C’est grâce à lui qu’existe désormais un lieu concret et «unique dans le monde arabe» de rapprochement entre les deux continents : le campus de l’University of New England, ouvert à Tanger depuis avril 2014. «Un premier groupe d’étudiants américains vient d’y passer un semestre et le deuxième groupe se prépare pour la rentrée de septembre à laquelle je serai présent», dit-il. Avec sa femme et ses trois enfants – tous américains – Anouar Majid revient passer un an dans sa ville natale, pour la première fois en plus de trente ans. Une expérience qu’il attend avec impatience et qui fait remonter à la surface les mémoires de ses premiers pas à New York.

«C’était comme arriver sur une autre planète» se souvient-il, «j’ai commencé par étudier l’histoire du cinéma et passais mes journées enfermé dans les salles obscures à regarder des films muets en noir et blanc. C’était dingue ! Honnêtement, quand je repense à ma vie, j’ai l’impression qu’entre le jour de mon arrivée et aujourd’hui il s’est passé deux siècles», s’étonne-t-il. Anouar Majid est parfaitement conscient de la chance qu’il a eue de pouvoir faire sa vie ici.

«Extrêmement fier» d’être citoyen américain depuis 2003, il justifie ce sentiment en expliquant que «les Etats-Unis vous valorisent tout au long de votre chemin. C’est un pays qui responsabilise ses citoyens et donne à chacun les moyens de faire quelque chose. En cela réside sa grandeur». Son âme, quant à elle, est restée marocaine. «Je suis férocement et passionnément pro-Maroc. Le pays m’obsède, j’y consacre énormément de mon temps, de mon travail et de ma pensée», comme en témoignent, entre autres, son magazine en ligne Tingisredux.com et son blog Tingitana.com.

Il est très heureux que son projet d’UNE Tanger ait abouti et est reconnaissant de toute l’aide qu’il a reçue des deux côtés de l’Atlantique pour y arriver. En faisant venir étudier des Américains au Maroc, l’université crée des ponts concrets entre deux civilisations qui ne se connaissent pas en profondeur et qui ont parfois encore peur l’une de l’autre.
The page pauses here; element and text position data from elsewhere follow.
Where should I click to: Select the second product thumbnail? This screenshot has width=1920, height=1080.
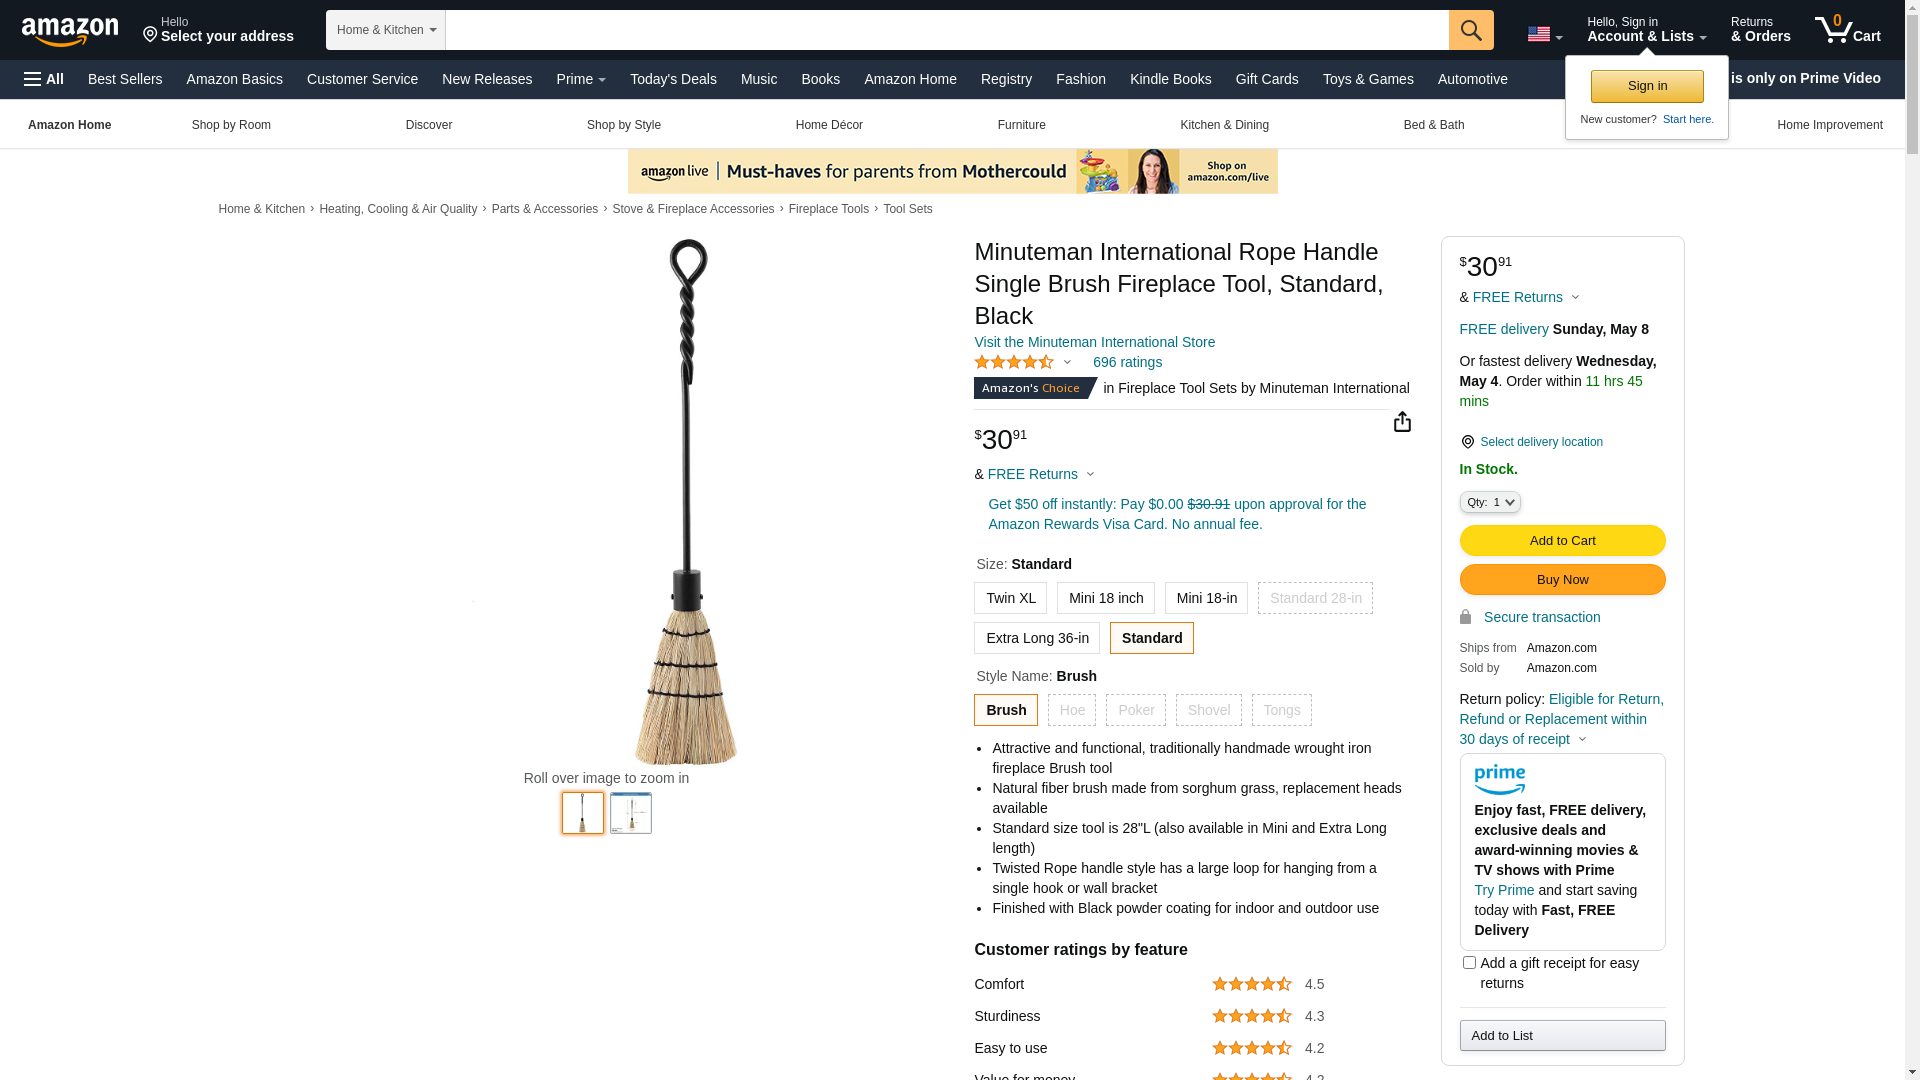pos(631,813)
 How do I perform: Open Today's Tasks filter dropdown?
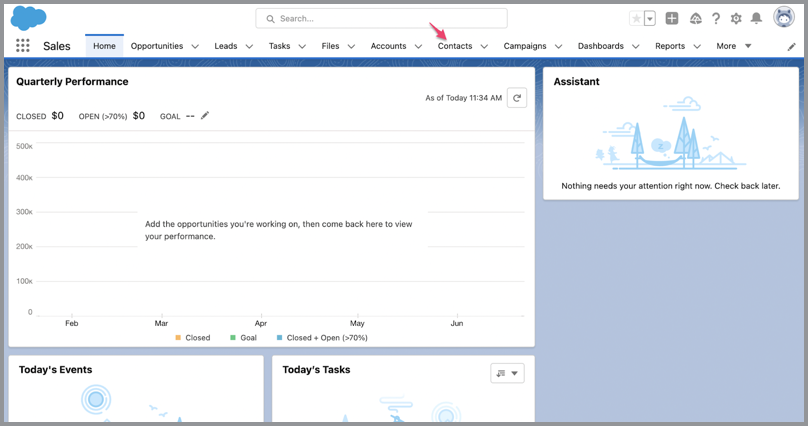click(507, 373)
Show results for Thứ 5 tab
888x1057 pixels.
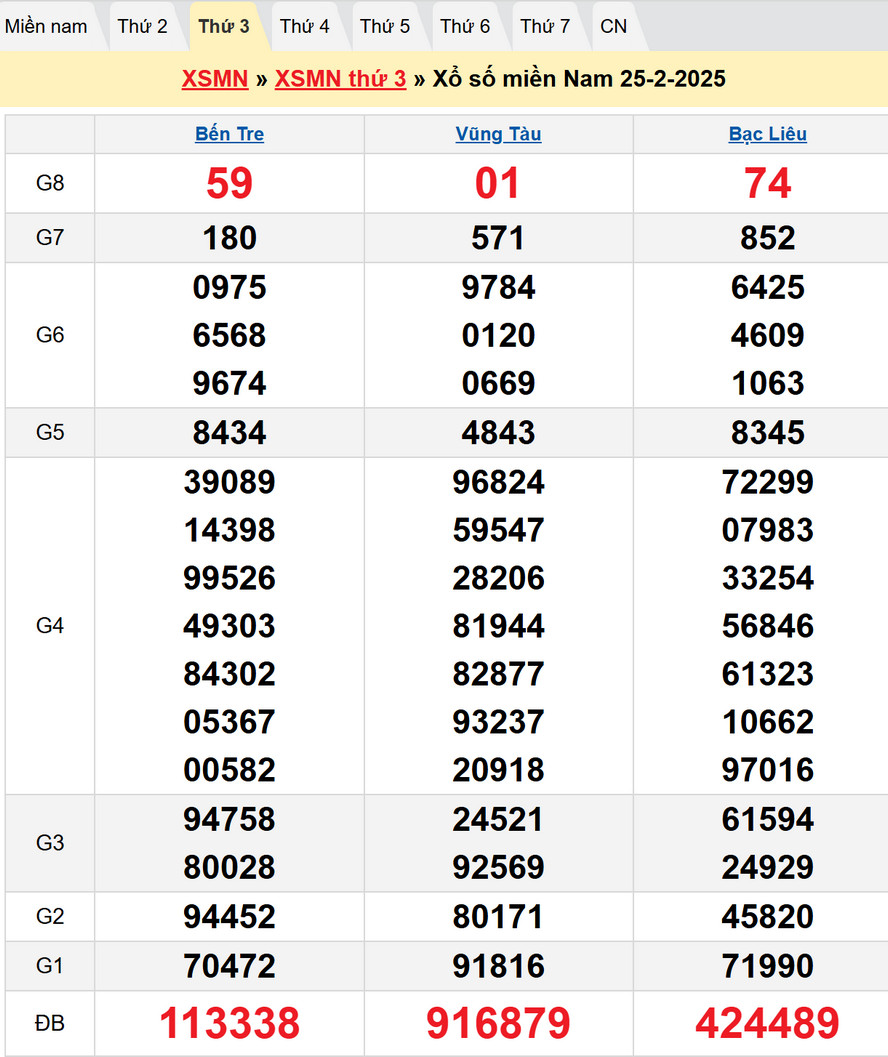[385, 26]
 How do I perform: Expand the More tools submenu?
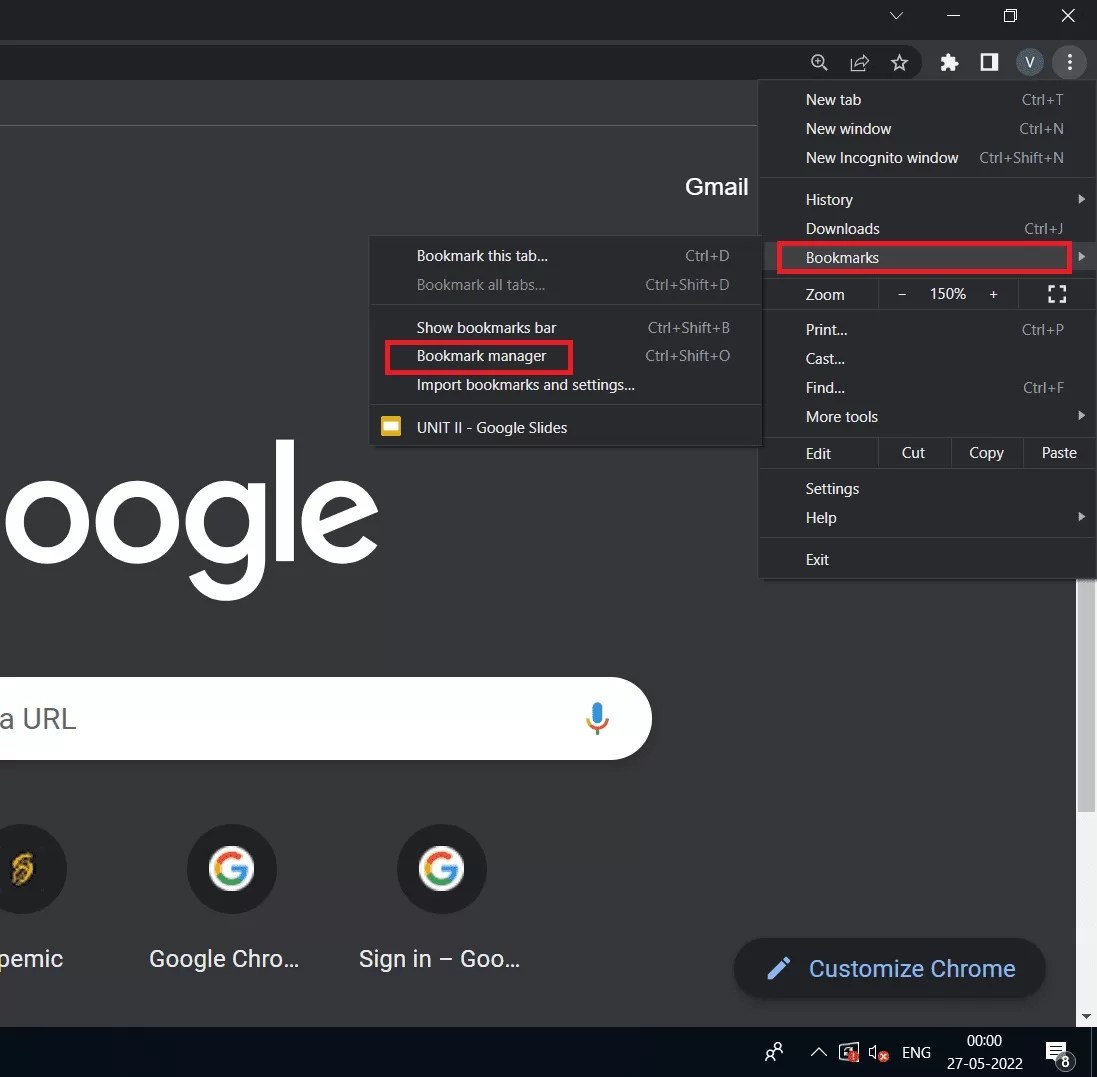coord(1081,417)
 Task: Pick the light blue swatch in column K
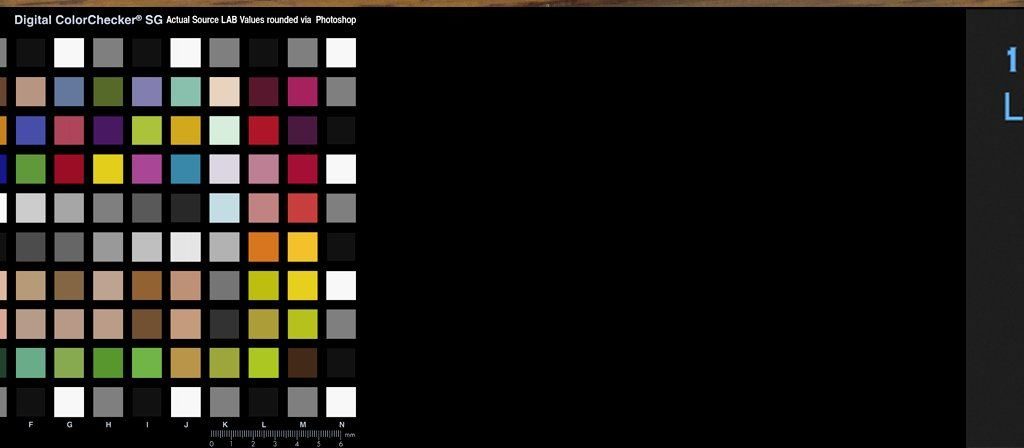coord(224,207)

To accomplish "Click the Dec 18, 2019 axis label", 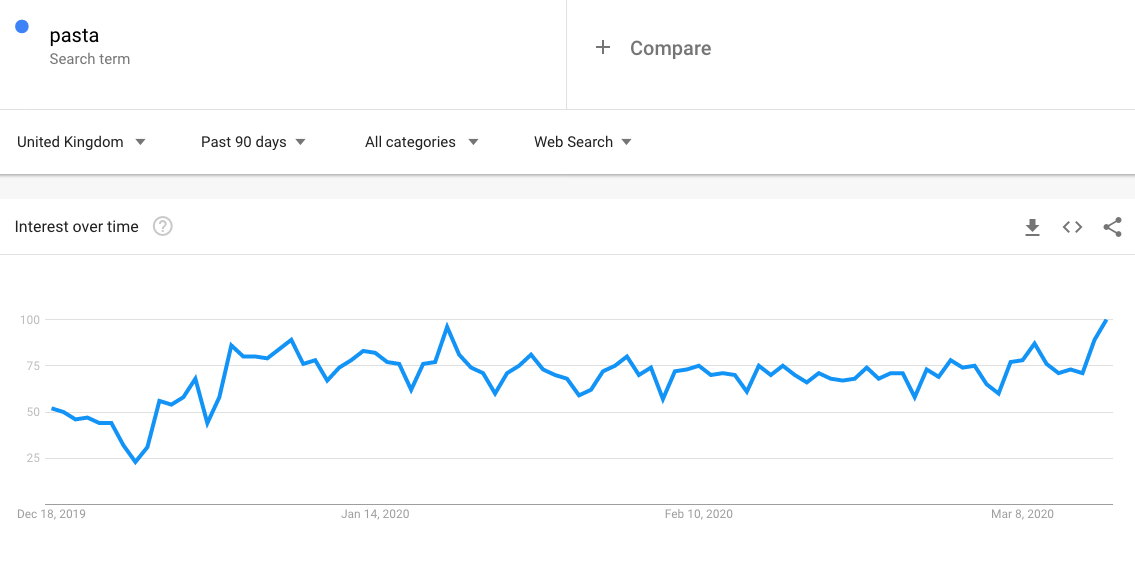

Aux objections qui lui sont faites d’être une faculté réservée aux élèves américains, Anouar Majid répond que «le Maroc bénéficiera des retombées lorsque ces élèves rentreront aux Etats-Unis une fois leur semestre achevé et deviendront dès lors des ambassadeurs de choix pour le Maroc».

«Il faut libérer les esprits», martèle-t-il, «honnêtement, je pourrais faire tout autre chose de ma vie mais c’est cette voie que j’ai choisie : ouvrir les mentalités, innover, prendre des risques pour que tous aient quelque chose à y gagner sur le long terme».

Il s’agit par exemple de contrer la peur qu’a l’Amérique du monde arabe et de l’Islam en ouvrant un dialogue humain et concret entre les peuples, au même titre qu’il s’agit de contrer la peur qu’a le monde arabe de l’ultra-démocratie nord-américaine en proposant ce que les Etats-Unis possèdent de meilleur. «Comment expliquer que malgré la crise financière terrible dans laquelle ils baignent depuis des années et malgré le fait que le pays soit totalement endetté, les gens continuent à investir des sommes démentielles dans des projets aussi divers que variés ? Parce qu’ils ont confiance en leur système.»

Anouar Majid pense que le Maroc devrait s’inspirer du dynamisme américain, «les Marocains sont très entrepreneurs mais ils ne sont pas innovants ; ce sont des traditionalistes et l’innovation implique la prise de risques», regrette-t-il.  

Anouar Majid possède en lui le meilleur des deux mondes. Par sa pensée et son action, il est l’expression du futur, dans une conception de compréhension des peuples et d’ouverture sur l’extérieur, il est électron libre et incarnation de la connexion entre les deux rives de l’Atlantique, entre Orient et Occident.